■ Written task: Could you write out the entire listing below, line for line, with every character unchanged?

■ Given records:
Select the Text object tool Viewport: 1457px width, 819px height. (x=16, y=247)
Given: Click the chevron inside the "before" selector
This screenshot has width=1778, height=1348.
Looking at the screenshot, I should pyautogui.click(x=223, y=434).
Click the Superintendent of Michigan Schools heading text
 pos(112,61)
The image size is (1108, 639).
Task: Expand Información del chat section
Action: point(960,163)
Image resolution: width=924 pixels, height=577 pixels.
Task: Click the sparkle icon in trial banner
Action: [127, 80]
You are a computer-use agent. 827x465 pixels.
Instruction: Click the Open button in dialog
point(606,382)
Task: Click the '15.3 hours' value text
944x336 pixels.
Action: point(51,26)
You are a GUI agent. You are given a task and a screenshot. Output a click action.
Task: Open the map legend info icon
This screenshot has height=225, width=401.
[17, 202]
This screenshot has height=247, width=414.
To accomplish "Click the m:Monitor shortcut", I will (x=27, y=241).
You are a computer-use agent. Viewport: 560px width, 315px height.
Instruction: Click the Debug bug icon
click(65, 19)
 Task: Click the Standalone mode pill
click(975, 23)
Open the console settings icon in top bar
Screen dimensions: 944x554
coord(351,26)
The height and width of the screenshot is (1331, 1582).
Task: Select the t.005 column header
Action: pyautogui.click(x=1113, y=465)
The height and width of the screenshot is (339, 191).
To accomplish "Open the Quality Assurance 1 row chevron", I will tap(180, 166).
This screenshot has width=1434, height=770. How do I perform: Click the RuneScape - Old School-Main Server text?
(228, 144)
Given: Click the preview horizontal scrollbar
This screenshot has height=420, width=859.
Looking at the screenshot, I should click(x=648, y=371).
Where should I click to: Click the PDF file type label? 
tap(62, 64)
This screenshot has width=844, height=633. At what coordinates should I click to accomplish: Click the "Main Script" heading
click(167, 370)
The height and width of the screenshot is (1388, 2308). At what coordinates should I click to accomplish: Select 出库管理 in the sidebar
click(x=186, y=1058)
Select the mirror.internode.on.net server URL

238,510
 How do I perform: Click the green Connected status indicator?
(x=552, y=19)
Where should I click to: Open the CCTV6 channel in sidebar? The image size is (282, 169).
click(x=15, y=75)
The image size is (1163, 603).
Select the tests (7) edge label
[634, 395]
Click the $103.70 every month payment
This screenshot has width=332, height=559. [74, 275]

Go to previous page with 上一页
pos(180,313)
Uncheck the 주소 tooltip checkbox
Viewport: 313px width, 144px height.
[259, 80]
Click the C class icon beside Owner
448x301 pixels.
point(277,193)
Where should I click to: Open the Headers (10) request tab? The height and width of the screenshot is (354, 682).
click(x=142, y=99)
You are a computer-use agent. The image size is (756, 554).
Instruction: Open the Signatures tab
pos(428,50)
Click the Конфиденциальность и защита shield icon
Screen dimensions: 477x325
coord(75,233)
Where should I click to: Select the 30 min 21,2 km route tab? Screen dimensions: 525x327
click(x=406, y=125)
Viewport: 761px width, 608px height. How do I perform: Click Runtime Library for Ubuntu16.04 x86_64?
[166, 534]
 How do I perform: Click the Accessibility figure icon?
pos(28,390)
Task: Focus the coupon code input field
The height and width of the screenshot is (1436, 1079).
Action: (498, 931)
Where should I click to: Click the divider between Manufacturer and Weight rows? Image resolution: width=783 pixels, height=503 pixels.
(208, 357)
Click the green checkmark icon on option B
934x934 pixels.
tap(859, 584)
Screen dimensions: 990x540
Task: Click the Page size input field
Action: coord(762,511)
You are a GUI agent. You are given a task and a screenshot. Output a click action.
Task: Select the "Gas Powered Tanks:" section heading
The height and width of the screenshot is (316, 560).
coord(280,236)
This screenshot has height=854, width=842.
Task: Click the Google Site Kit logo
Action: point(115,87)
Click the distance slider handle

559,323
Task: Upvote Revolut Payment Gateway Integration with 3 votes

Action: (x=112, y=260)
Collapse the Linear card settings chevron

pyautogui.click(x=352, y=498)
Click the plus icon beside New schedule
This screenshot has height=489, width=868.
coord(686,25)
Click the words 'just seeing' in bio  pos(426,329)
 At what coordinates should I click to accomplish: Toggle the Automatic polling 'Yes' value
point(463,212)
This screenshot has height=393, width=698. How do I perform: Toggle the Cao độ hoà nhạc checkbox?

■ Output:
Select the Text object tool Viewport: 1457px width, 819px height. (x=16, y=247)
Given: Click the chevron inside the "before" selector
This screenshot has width=1778, height=1348.
Looking at the screenshot, I should pyautogui.click(x=223, y=434).
Click the Superintendent of Michigan Schools heading text
 pos(112,61)
The image size is (1108, 639).
Task: Expand Información del chat section
Action: point(960,163)
Image resolution: width=924 pixels, height=577 pixels.
Task: Click the sparkle icon in trial banner
Action: [127, 80]
You are a computer-use agent. 827x465 pixels.
Instruction: Click the Open button in dialog
point(606,382)
Task: Click the '15.3 hours' value text
944x336 pixels.
Action: point(51,26)
You are a GUI agent. You are given a task and a screenshot. Output a click action.
Task: Open the map legend info icon
This screenshot has height=225, width=401.
[17, 202]
This screenshot has height=247, width=414.
To accomplish "Click the m:Monitor shortcut", I will (x=27, y=241).
You are a computer-use agent. Viewport: 560px width, 315px height.
Instruction: Click the Debug bug icon
click(65, 19)
 Task: Click the Standalone mode pill
click(975, 23)
Open the console settings icon in top bar
Screen dimensions: 944x554
coord(351,26)
The height and width of the screenshot is (1331, 1582).
Task: Select the t.005 column header
Action: pyautogui.click(x=1113, y=465)
The height and width of the screenshot is (339, 191).
To accomplish "Open the Quality Assurance 1 row chevron", I will tap(180, 166).
This screenshot has width=1434, height=770. How do I perform: Click the RuneScape - Old School-Main Server text?
(228, 144)
Given: Click the preview horizontal scrollbar
This screenshot has height=420, width=859.
Looking at the screenshot, I should click(x=648, y=371).
Where should I click to: Click the PDF file type label? 
tap(62, 64)
This screenshot has width=844, height=633. At what coordinates should I click to accomplish: Click the "Main Script" heading
click(167, 370)
The height and width of the screenshot is (1388, 2308). At what coordinates should I click to accomplish: Select 出库管理 in the sidebar
click(x=186, y=1058)
Select the mirror.internode.on.net server URL

238,510
 How do I perform: Click the green Connected status indicator?
(x=552, y=19)
Where should I click to: Open the CCTV6 channel in sidebar? The image size is (282, 169).
click(x=15, y=75)
The image size is (1163, 603).
Select the tests (7) edge label
[634, 395]
Click the $103.70 every month payment
This screenshot has width=332, height=559. [74, 275]

Go to previous page with 上一页
pos(180,313)
Uncheck the 주소 tooltip checkbox
Viewport: 313px width, 144px height.
[259, 80]
Click the C class icon beside Owner
448x301 pixels.
point(277,193)
Where should I click to: Open the Headers (10) request tab? The height and width of the screenshot is (354, 682).
click(x=142, y=99)
You are a computer-use agent. The image size is (756, 554).
Instruction: Open the Signatures tab
pos(428,50)
Click the Конфиденциальность и защита shield icon
Screen dimensions: 477x325
coord(75,233)
Where should I click to: Select the 30 min 21,2 km route tab? Screen dimensions: 525x327
click(x=406, y=125)
Viewport: 761px width, 608px height. How do I perform: Click Runtime Library for Ubuntu16.04 x86_64?
[166, 534]
 How do I perform: Click the Accessibility figure icon?
pos(28,390)
Task: Focus the coupon code input field
The height and width of the screenshot is (1436, 1079).
Action: (498, 931)
Where should I click to: Click the divider between Manufacturer and Weight rows? Image resolution: width=783 pixels, height=503 pixels.
(208, 357)
Click the green checkmark icon on option B
934x934 pixels.
tap(859, 584)
Screen dimensions: 990x540
Task: Click the Page size input field
Action: coord(762,511)
You are a GUI agent. You are given a task and a screenshot. Output a click action.
Task: Select the "Gas Powered Tanks:" section heading
The height and width of the screenshot is (316, 560).
coord(280,236)
This screenshot has height=854, width=842.
Task: Click the Google Site Kit logo
Action: point(115,87)
Click the distance slider handle

559,323
Task: Upvote Revolut Payment Gateway Integration with 3 votes

Action: (x=112, y=260)
Collapse the Linear card settings chevron

pyautogui.click(x=352, y=498)
Click the plus icon beside New schedule
This screenshot has height=489, width=868.
coord(686,25)
Click the words 'just seeing' in bio  pos(426,329)
 At what coordinates should I click to accomplish: Toggle the Automatic polling 'Yes' value
point(463,212)
This screenshot has height=393, width=698. How do I perform: Toggle the Cao độ hoà nhạc checkbox?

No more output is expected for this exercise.